Following the war, Ann, Gertrude and their brother, John, also went to the Bergen-Belsen Displaced Persons Camp to search for other family members. (Lola did not survive the Holocaust. Both of Ann’s parents died shortly before the Holocaust.) Isak and John had met during the Holocaust, and found each other again at the DP camp. It was through John that Isak met his beloved Ann.

It was Isak’s idea to come to the United States. Isak, Ann and their traveling party — totaling 10 people — were on the ship for almost two weeks. An American Jewish social service organization welcomed them when they arrived in New York. They were taken to a hotel and told they were going to Kansas City because it was a nice place.

They came to Kansas City with each other. Other than that they had nothing.

Soon after they arrived, Isak became friendly with Rabbi Tibor Stern. Within a couple of months, the rabbi suggested to Isak that it was time to marry Ann.

As Ann recalls, it was the rabbi who actually proposed to her.

“He called me and asked me when is a good time to get married. I said anytime. So we did,” Ann said.


Because they were set to be the first Holocaust survivors to marry in Kansas City, the entire Jewish community was invited to the wedding.

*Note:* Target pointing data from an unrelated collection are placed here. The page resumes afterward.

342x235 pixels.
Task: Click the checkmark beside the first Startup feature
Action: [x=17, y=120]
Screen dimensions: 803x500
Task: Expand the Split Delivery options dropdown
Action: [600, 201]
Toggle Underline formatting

More than 500 people attended the ceremony on Sept. 22, 1946, three months after they arrived here. Ann was 21 years old; Isak was 24.

The ceremony itself wasn’t as joyous as the couple had hoped. In fact, Ann doesn’t even like looking at her wedding photo, because she remembers people crying tears of sadness at the wedding. That’s because Rabbi Stern chose to focus his speech on the horrors of the Holocaust, not the happiness of the day or the happy times that would be ahead for the couple.

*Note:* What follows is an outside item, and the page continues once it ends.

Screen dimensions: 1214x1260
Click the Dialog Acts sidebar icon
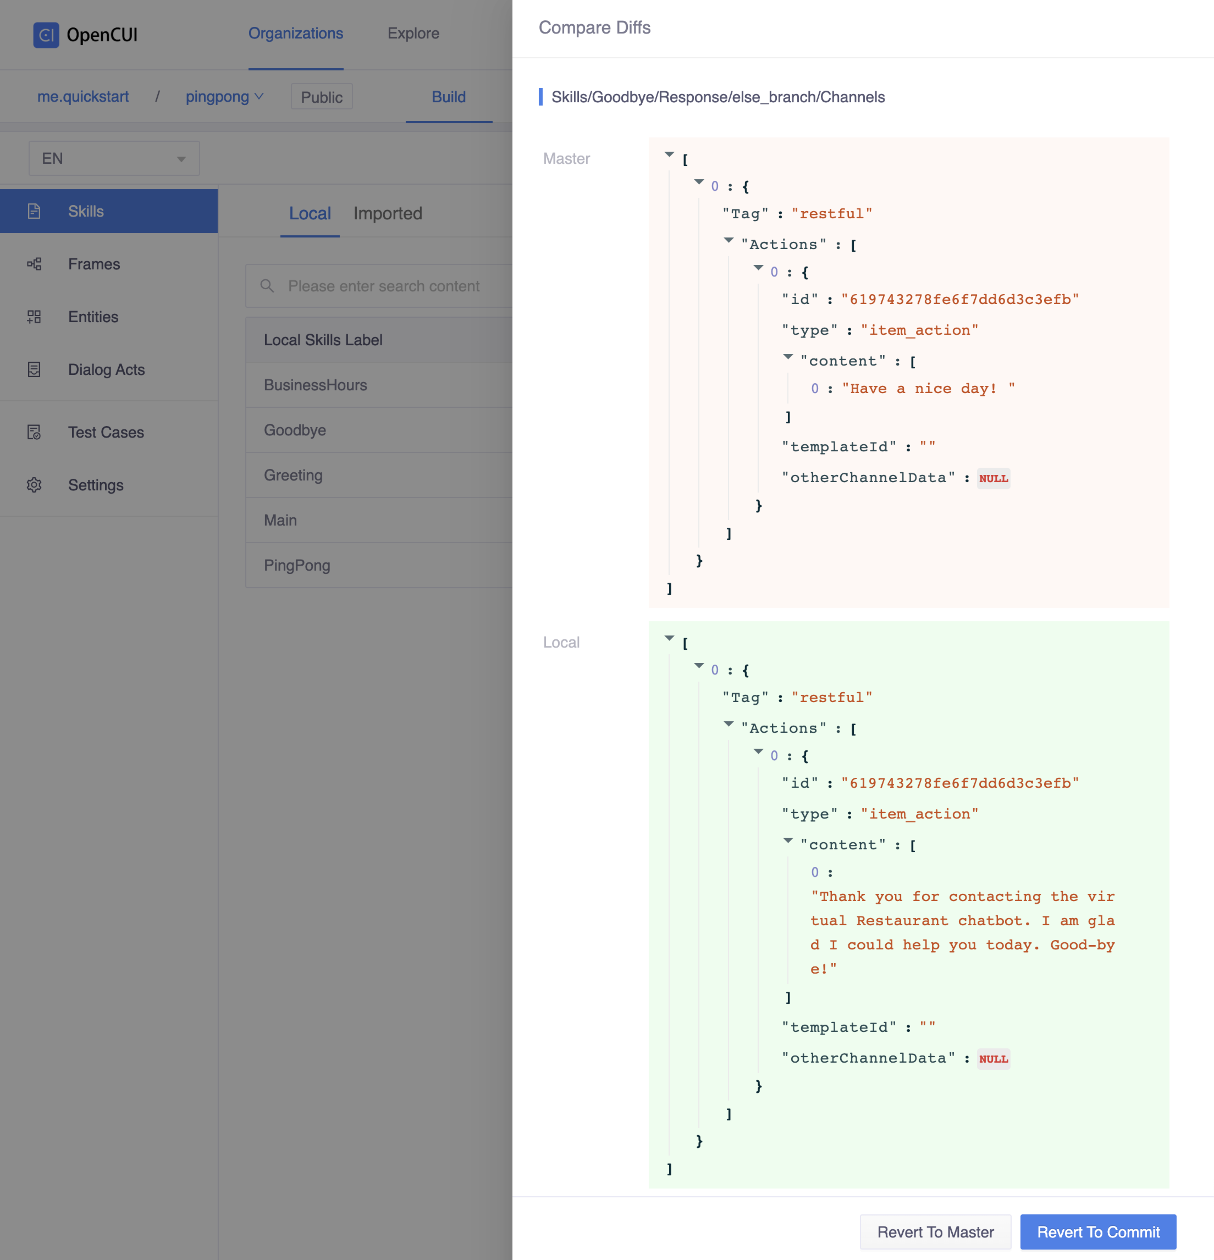pyautogui.click(x=34, y=369)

“The rabbi gave a eulogy at our wedding,” Ann said.

Their past was indeed horrendous. All of Isak’s immediate family — two sisters, one brother, his mother and his stepfather — perished in the Holocaust. Several members of Ann’s family did survive the Holocaust and eventually two brothers and a sister — John (whose wife, Sonia, still lives and works in Kansas City), Aron and Gertrude moved to Kansas City. All of Ann’s siblings are now deceased.

Together Ann and Isak had three children and five grandchildren. A year ago their great-granddaughter was born.

The Federmans built a wonderful life for themselves. Isak was a successful businessman and Ann an amazing mother. Both have always been active in community service. Isak and his friend Jack Mandlebaum founded the Midwest Center for Holocaust Education.

My family and I have celebrated countless Jewish holidays with the Federmans over the years. My children have had the benefit of "surrogate grandparents" in them. We've built sukkahs together, sung songs at Passover together, shared challah on Shabbat together and enjoyed Bar and Bat Mitzvahs and weddings together. Their family has been such an anchor for ours.

To say that Ann and Isak are special, amazing, kind, loving, inspiring, beautiful people is simply an understatement.

Happy Anniversary you two. I love that you still always hold hands.